First, you'll need to install Sphinx:

!pip install sphinx

Then, create a new directory for your Sphinx documentation and initialize it with the following command:

sphinx-quickstart

Follow the prompts to configure your Sphinx project. When prompted to provide a path for your documentation root, enter the path to the directory containing your Python code.

Once your project is set up, you can write documentation for your Python functions using reStructuredText markup.

Here's an example -

def greet(name: str) -> str:
    """
    Return a greeting for the given name.
    
    :param name: The name to greet.
    :return: A string greeting.
    """
    return f"Hello, {name}!"

In the docstring for the `greet` function, we provide a description of what the function does and its parameters. We use reStructuredText markup to format the docstring.

After you've written your documentation, you can generate the documentation in HTML format using the following command:

make html

The generated documentation will be located in the `_build/html` directory.

Example: Pydoc documentation generator

Pydoc is a built-in Python tool for generating documentation from Python modules. It generates HTML documentation from docstrings in your code. Here's an example of how to use Pydoc:

First, we'll write a Python module with a function that we want to document:

# mymodule.py

def greet(name):
    """
    Return a greeting for the given name.
    
    :param name: The name to greet.
    :return: A string greeting.
    """
    return f"Hello, {name}!"

Next, we can use Pydoc to generate documentation for our module.
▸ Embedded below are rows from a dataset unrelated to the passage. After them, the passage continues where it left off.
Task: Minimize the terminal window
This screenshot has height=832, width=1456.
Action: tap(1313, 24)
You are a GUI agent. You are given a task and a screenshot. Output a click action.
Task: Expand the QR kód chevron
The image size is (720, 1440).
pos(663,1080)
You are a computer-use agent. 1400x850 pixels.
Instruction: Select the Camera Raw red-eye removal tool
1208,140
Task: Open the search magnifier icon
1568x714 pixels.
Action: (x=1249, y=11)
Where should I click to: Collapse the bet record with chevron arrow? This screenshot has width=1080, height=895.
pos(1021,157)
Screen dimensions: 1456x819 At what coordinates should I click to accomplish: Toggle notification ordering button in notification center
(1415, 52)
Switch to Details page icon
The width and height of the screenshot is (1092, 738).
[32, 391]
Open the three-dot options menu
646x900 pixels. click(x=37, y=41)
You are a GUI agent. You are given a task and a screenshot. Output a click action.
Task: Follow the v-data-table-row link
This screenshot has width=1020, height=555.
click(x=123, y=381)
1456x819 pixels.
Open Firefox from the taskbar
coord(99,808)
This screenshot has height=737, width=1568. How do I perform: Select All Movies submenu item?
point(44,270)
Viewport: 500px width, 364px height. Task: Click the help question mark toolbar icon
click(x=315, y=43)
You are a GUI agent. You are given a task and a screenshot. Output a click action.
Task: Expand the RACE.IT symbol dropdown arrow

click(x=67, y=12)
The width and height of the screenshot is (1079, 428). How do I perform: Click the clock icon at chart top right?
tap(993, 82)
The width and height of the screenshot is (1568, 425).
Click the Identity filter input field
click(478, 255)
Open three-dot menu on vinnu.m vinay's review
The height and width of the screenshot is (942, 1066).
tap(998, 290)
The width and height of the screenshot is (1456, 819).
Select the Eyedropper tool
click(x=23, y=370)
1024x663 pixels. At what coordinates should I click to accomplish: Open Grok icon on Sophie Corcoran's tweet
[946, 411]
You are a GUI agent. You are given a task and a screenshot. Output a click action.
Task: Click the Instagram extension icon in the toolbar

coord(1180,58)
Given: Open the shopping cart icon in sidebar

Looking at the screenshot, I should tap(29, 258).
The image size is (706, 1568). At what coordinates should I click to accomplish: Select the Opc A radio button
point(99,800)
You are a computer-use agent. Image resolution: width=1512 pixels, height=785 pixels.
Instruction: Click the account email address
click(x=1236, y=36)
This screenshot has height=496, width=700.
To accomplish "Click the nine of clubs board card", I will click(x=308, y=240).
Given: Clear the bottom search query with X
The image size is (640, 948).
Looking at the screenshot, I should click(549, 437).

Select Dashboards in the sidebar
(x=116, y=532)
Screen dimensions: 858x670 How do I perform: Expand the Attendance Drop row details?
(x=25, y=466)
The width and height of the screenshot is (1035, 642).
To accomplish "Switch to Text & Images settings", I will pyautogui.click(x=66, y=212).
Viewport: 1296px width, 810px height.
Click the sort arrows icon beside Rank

To generate HTML documentation, run the following command in your terminal -

python -m pydoc -w mymodule

This will generate a file called `mymodule.html` in your current directory. You can open the HTML file in your web browser to view the documentation.

Pydoc can also generate documentation in other formats, such as plain text or man pages. To generate plain text documentation, run the following command:

python -m pydoc mymodule

This will print the documentation to the terminal.